Perks of Taking Shelter
by Toby Woollaston
It been a couple of weeks since my last update. It is the beginning of term and so my focus has shifted towards my thesis and the cinema of Aronofsky. Things might be a little sporadic this year. To that end, I have recently revisited Aronofsky’s Pi, Requiem for a Dream, and The Fountain. I had forgotten just how good The Fountain is. Perhaps the end is a little overworked, but other than that, it is a masterpiece. I’m starting to snuggle my thoughts into the idea that Aronofsky’s films are examples of “cinema of absent presence”. A concept that I was introduced to in Dillon’s book The Solaris Effect. He examines how Tarkovsky, in his film Solaris, explored the relationship the viewer has with the screen fiction being observed; experiencing a reality, but in fact only observing celluloid. Woody Allen more directly explored similar ideas in The Purple Rose of Cairo and I believe Aronofsky is, perhaps unintentionally, stepping on similar grounds. Four of his five films appear to explore the haves and have-nots of cinema, and this is the direction I seem to be currently heading.

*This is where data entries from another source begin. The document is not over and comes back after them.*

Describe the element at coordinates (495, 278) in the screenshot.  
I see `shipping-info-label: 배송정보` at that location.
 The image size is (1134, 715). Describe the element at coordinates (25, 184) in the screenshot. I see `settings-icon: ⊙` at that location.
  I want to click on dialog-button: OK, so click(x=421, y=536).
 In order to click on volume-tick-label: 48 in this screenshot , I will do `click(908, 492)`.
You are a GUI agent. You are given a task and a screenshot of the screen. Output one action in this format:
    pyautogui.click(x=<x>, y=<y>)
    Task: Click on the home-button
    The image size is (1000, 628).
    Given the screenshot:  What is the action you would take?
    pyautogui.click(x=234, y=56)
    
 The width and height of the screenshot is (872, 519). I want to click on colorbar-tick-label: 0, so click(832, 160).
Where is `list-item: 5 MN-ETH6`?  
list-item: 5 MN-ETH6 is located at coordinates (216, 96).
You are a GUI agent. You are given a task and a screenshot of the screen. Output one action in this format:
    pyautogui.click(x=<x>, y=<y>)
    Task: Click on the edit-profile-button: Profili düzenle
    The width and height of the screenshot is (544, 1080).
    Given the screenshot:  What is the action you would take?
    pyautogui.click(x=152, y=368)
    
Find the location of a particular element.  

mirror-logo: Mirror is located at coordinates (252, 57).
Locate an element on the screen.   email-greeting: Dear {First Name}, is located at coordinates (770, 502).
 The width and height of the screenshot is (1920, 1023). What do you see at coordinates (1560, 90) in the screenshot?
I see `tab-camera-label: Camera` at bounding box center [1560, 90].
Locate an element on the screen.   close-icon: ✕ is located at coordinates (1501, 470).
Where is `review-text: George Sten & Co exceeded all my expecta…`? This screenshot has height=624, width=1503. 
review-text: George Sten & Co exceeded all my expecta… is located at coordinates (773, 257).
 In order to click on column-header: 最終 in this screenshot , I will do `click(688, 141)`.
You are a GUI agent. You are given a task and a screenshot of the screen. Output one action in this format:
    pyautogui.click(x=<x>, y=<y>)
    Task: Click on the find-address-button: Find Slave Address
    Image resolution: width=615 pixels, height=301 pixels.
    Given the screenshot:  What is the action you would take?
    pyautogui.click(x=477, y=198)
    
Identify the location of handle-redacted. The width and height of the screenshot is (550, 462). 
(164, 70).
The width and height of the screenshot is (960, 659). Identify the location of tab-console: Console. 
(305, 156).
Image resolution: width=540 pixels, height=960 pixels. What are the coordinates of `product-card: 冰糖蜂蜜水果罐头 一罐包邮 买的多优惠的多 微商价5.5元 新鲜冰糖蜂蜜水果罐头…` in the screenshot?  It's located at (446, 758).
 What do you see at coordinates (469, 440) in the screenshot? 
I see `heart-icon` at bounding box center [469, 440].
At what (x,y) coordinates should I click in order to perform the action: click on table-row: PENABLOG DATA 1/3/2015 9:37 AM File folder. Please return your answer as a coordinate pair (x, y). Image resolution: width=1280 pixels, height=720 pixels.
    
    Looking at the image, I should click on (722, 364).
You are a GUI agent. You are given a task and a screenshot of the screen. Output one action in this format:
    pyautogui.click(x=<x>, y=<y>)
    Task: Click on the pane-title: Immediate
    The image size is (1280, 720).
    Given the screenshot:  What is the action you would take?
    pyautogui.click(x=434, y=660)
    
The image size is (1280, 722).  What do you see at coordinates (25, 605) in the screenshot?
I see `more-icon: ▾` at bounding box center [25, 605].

Of other films I have recently seen …
Jeff Nichol’s Take Shelter; I have heard a lot about Jeff Nichols but this is the first film of his that I’ve seen. Michael Shannon does an impressive job playing Curtis, a blue-collar worker who starts to suffer panic attacks resulting in visions and paranoia. The ensuing strained relationship with his wife is equally impressively played by Jessica Chastain. Perhaps a little overdrawn, this film is for the most part a superb and unique portrayal of a very real mental illness. Rating here.
The Perks of Being a Wallflower; “I feel … infinite”, a sentiment expressed by Charlie (played by Logan Lerman), which so aptly describes that feeling of youth. A kind of invincibility that we all felt when we were in that limbo period between child and adult. My brother described Perks as being a current day The Breakfast Club (despite being set in roughly the same era), which tonally describes this film well. There is, however, a lot more going on in this film. Directed and written (both book and screenplay) by Stephen Chbosky, The Perks of Being a Wallflower, centers around Charlie. An awkward freshman desperate to fit in, he falls in with a group of empowering but quirky seniors. The film beautifully develops its characters and unfolds Charlie’s darker mysteries with good consideration. I found Perks to be well balanced, really well acted, and for me will probably be the surprise of the year … but to be fair I wasn’t expecting much. Rating here.